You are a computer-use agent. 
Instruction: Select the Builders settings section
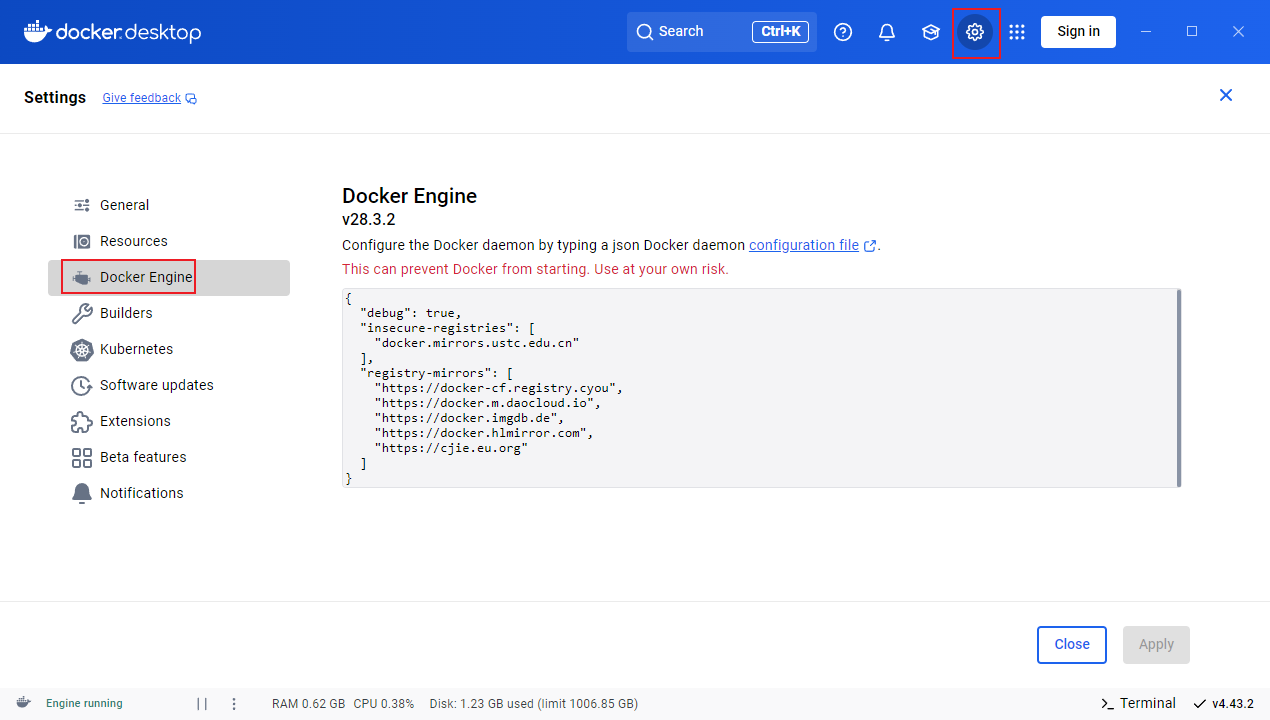coord(126,313)
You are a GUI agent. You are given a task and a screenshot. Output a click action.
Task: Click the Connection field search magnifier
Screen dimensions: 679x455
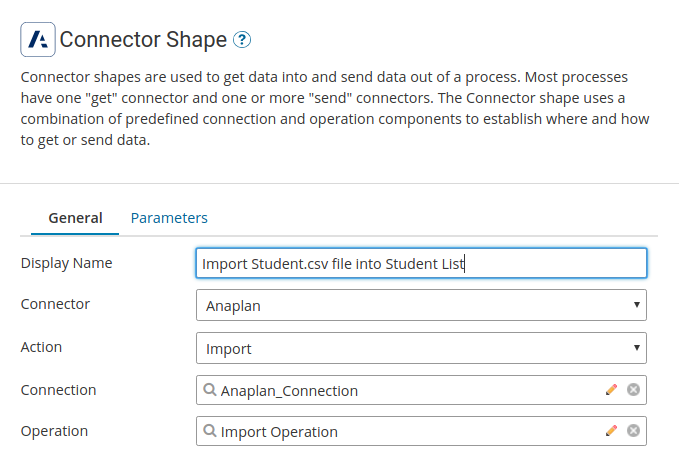(x=210, y=390)
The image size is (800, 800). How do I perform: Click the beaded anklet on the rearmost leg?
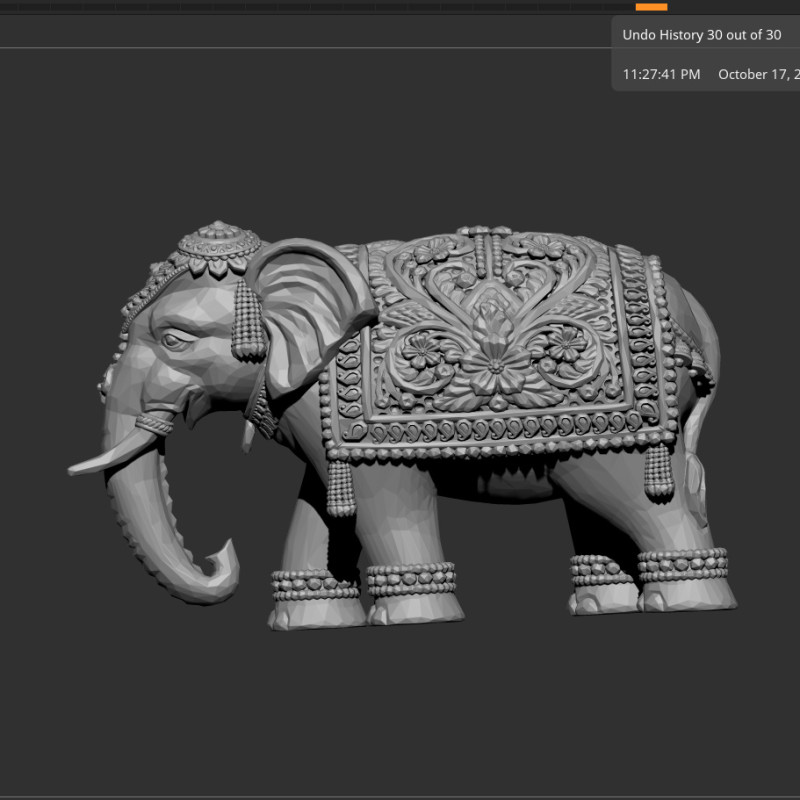(x=683, y=565)
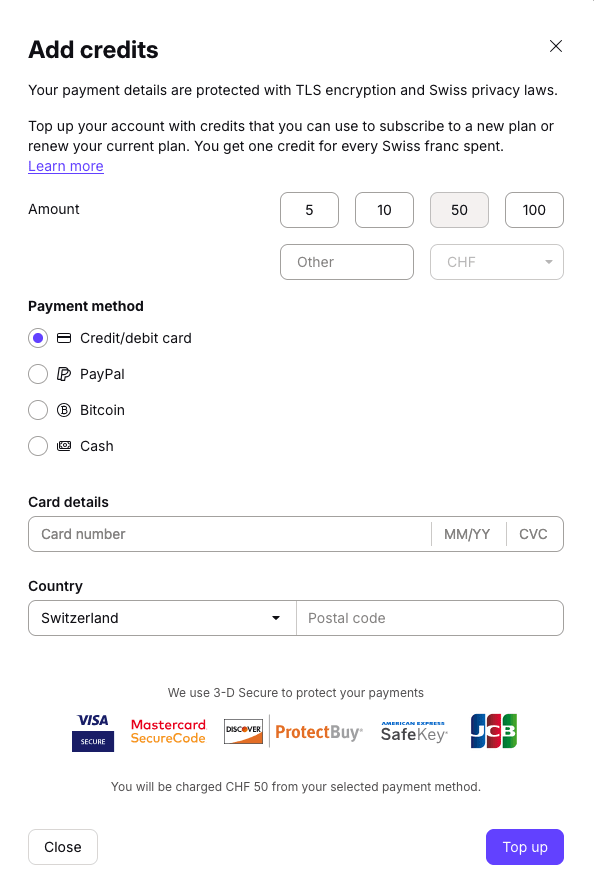Open the CHF currency dropdown
The width and height of the screenshot is (594, 892).
[496, 261]
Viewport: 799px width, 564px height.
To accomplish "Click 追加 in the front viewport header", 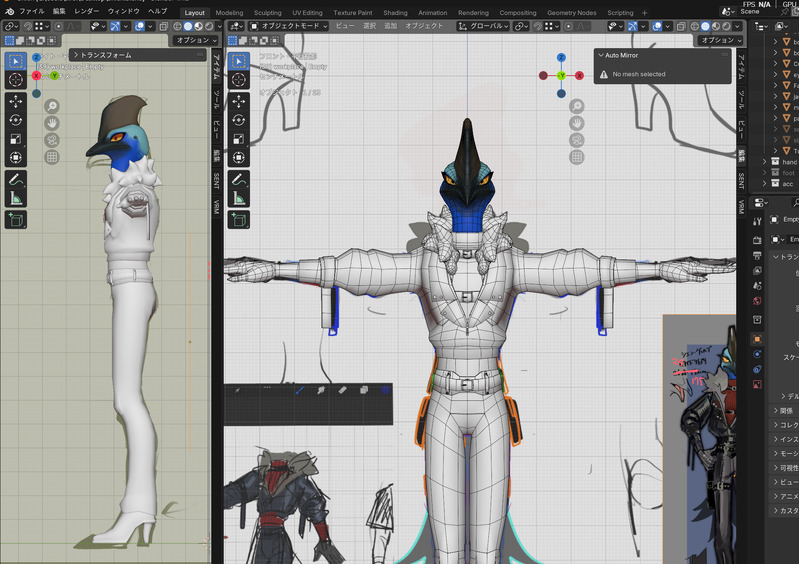I will point(390,26).
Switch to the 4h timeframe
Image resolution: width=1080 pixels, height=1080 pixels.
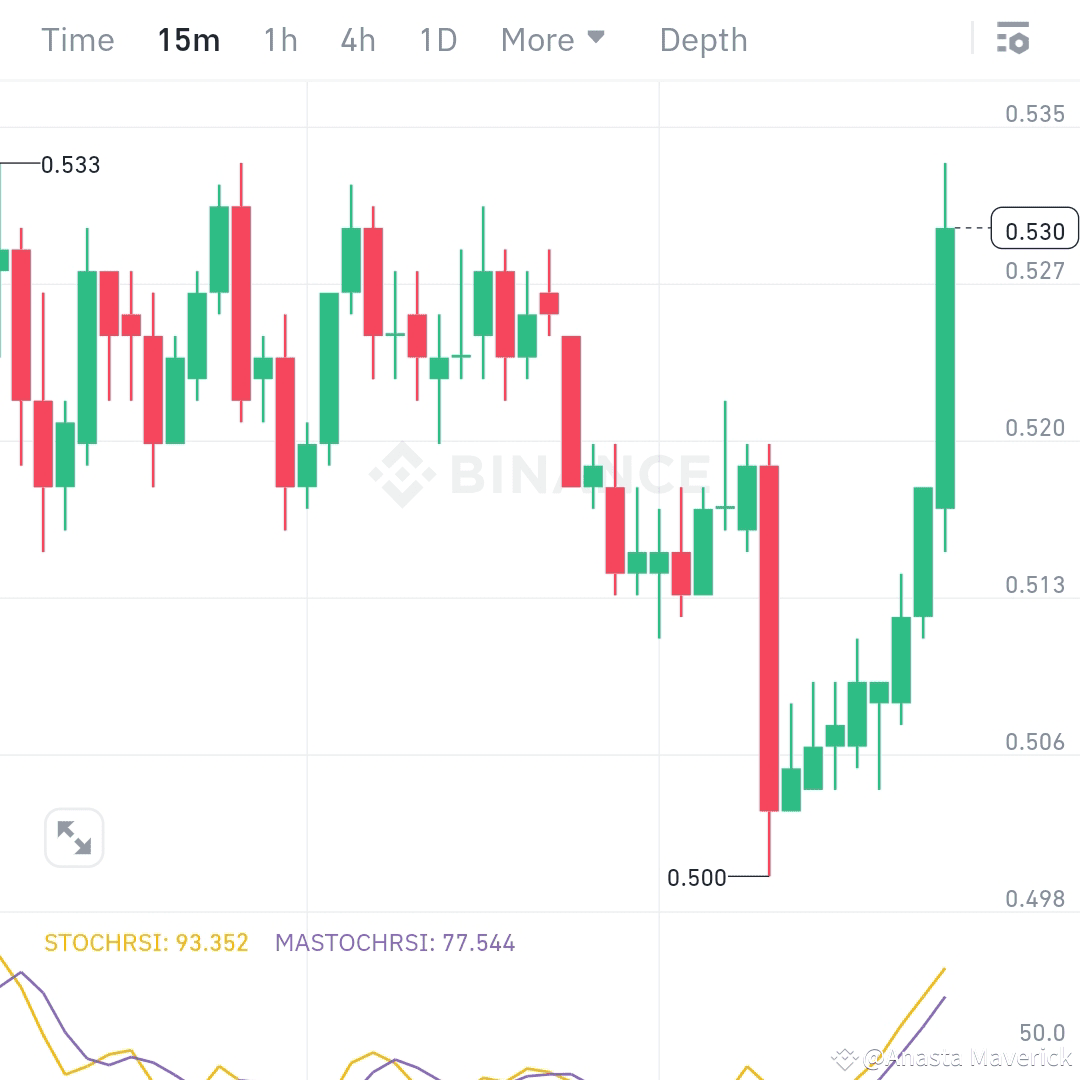click(x=357, y=40)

◇ ◇ ◇ ◇

● Task objective
Select from the material above each line in which the string "agent" appears, and list those lines.

● Task output
You are a computer-use agent. 
You are a GUI agent. You are given a task and a screenshot. Output a click action.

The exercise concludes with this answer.